#
Andare
avanti
Andare avanti.
Più facile a dirsi che a
farsi.
Ottobre era appena iniziato e
Central Park era
completamente ricoperto di foglie gialle, arancio e anche marroni.
L’autunno ormai inoltrato
si stava preparando a
lasciare il posto all’inverno.
Castle in tuta da ginnastica sedeva
comodamente su una
delle panchine vicino alla statua di Alice in Wonderland, sorseggiando
un
caffè.
Ogni tanto lanciava delle furtive
occhiatacce ai ragazzi
e ragazze che facevano jogging.
Non sudavano nemmeno. Non sembrava
che si sforzassero
neppure.
Lui aveva fatto un paio di
kilometri ed era fradicio!
In quei giorni passava svariati
minuti a fissarsi allo
specchio dell’anta dell’armadio.
La mattina prima di vestirsi o la
sera prima di
coricarsi.
Che gli era successo?
Cos’era quella, veramente
pancetta?
Se n’era accorto da
tempo, non poteva negarlo, ma
credeva di avere la situazione sotto controllo.
Ma da qualche tempo aveva colto
allusioni e battutine varie
dai due detective e pure da sua madre e sua figlia.
Non poteva più
permetterlo.
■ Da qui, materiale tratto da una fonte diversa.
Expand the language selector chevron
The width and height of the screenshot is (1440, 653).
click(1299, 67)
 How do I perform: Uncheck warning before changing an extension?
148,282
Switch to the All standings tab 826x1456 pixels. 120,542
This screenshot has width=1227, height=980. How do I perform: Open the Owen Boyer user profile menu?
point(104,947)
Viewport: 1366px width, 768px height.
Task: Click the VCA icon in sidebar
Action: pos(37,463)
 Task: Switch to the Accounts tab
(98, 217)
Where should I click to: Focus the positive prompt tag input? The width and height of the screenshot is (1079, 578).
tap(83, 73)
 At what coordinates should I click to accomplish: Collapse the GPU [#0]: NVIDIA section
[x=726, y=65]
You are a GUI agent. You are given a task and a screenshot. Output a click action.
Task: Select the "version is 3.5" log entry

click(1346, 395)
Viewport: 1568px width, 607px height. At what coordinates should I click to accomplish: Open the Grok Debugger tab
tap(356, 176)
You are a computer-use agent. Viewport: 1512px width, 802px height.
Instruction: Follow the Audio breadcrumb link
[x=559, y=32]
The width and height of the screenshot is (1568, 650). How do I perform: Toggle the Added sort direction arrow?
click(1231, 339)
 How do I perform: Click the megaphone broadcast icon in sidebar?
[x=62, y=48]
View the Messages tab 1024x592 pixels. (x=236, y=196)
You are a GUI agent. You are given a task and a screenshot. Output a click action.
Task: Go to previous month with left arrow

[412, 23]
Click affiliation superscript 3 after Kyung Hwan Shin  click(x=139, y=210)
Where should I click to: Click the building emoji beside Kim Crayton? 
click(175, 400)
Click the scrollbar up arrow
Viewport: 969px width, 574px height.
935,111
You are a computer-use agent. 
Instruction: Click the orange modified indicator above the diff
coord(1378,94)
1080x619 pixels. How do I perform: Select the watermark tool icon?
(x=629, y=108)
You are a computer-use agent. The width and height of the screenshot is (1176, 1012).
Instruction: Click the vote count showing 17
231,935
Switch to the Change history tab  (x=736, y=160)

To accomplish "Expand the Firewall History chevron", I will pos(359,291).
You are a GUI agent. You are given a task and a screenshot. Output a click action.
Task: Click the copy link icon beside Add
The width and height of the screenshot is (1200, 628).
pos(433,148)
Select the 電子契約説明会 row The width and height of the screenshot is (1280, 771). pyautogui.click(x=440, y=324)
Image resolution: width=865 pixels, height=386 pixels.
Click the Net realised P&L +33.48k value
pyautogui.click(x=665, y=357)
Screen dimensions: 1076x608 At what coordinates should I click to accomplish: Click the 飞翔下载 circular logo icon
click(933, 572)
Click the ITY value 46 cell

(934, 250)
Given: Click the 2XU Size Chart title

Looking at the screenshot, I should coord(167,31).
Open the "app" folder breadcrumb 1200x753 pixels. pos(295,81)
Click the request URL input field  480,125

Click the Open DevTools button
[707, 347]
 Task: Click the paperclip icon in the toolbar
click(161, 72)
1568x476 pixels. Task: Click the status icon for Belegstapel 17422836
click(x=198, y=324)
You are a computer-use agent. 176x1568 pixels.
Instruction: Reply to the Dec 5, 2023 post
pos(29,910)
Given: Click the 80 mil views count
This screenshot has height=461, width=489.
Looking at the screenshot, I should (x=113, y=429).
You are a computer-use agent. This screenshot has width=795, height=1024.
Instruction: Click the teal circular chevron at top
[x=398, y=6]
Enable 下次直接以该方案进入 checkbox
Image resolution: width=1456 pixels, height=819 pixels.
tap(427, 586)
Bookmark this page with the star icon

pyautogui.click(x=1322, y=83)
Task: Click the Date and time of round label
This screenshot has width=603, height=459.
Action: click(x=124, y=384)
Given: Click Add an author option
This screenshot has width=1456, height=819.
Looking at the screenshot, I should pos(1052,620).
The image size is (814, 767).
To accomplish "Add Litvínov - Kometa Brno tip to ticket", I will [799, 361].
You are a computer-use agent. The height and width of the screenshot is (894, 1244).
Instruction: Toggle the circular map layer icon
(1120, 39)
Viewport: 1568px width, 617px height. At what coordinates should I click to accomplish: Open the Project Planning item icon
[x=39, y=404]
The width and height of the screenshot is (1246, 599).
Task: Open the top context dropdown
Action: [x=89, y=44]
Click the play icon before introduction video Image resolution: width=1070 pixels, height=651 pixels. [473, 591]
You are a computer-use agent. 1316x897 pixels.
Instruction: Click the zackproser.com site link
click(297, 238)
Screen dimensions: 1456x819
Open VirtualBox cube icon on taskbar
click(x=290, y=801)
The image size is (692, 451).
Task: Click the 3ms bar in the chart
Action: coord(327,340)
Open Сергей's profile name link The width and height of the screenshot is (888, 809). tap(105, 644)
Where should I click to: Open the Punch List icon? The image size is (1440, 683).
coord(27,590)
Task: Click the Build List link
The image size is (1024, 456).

Passino Martha e Alexis,
ma i suoi due amici?
Inconcepibile, gliele avrebbe fatte
scontare tutte
quelle battutine!
Così su consiglio della
madre decise di trovare lo sport
adatto a lui.
Secondo Martha gli avrebbe tenuta
occupata anche la
mente, distraendolo da una certa detective.
E così ci aveva provato.
Ma la corsa non faceva per
lui.
Non solo si stancava subito, ma la
trovava noiosa e
non gli impediva affatto di pensare.
Sconsolato si alzò dalla
panchina. Aveva ripreso fiato
a sufficienza e rientrò a casa.
Trovò la figlia sul
pavimento del salotto, a pancia in
giù, capelli legati e libri sparsi ovunque.
“Noto che sei in
modalità studio” le disse
avvicinandosi.
“Modalità
studio attivata, sì” rispose sorridente
“com’è andata la corsa?”
“Eh..lasciamo
stare..”
“Papà..”
lo ammonì la figlia mentre il padre era già
salito al piano di sopra
“Non ti
sento..” le urlò prima di entrare in bagno per
una doccia.
Sotto il getto dell’acqua
riuscì a rilassarsi e a
distendere per bene tutti i muscoli.
Le goccioline scivolavano
accarezzando la sua pelle e
provocandogli un senso di benessere e piacere. Per alcuni minuti gli
parve
persino di riuscire a non pensare a nulla.
Poi tornò alla
realtà. Si rivestì e mise il cellulare
in tasca.
Pesava una tonnellata. Come i suoi
pensieri.
Ogni volta che lo guardava lo
associava al messaggio
vocale di Kate.
E voleva chiamarla. Lo voleva
disperatamente.
Ma voleva anche rispettare la sua
decisione.
Inoltre lui stesso si era
ripromesso di usare quel
distacco, seppur forzato, per tentare di lasciarsi
quell’amore contorto e
doloroso alle spalle.
Perciò si
sforzò di ignorare il cellulare e si diresse
in camera della madre.
“Sei qui?
Posso?”
Martha era seduta su un lato del
letto con uno
scatolone accanto.
“Vieni caro, proprio di
te avevo bisogno, guarda se
vuoi conservare qualcosa” gli disse invitandolo ad entrare.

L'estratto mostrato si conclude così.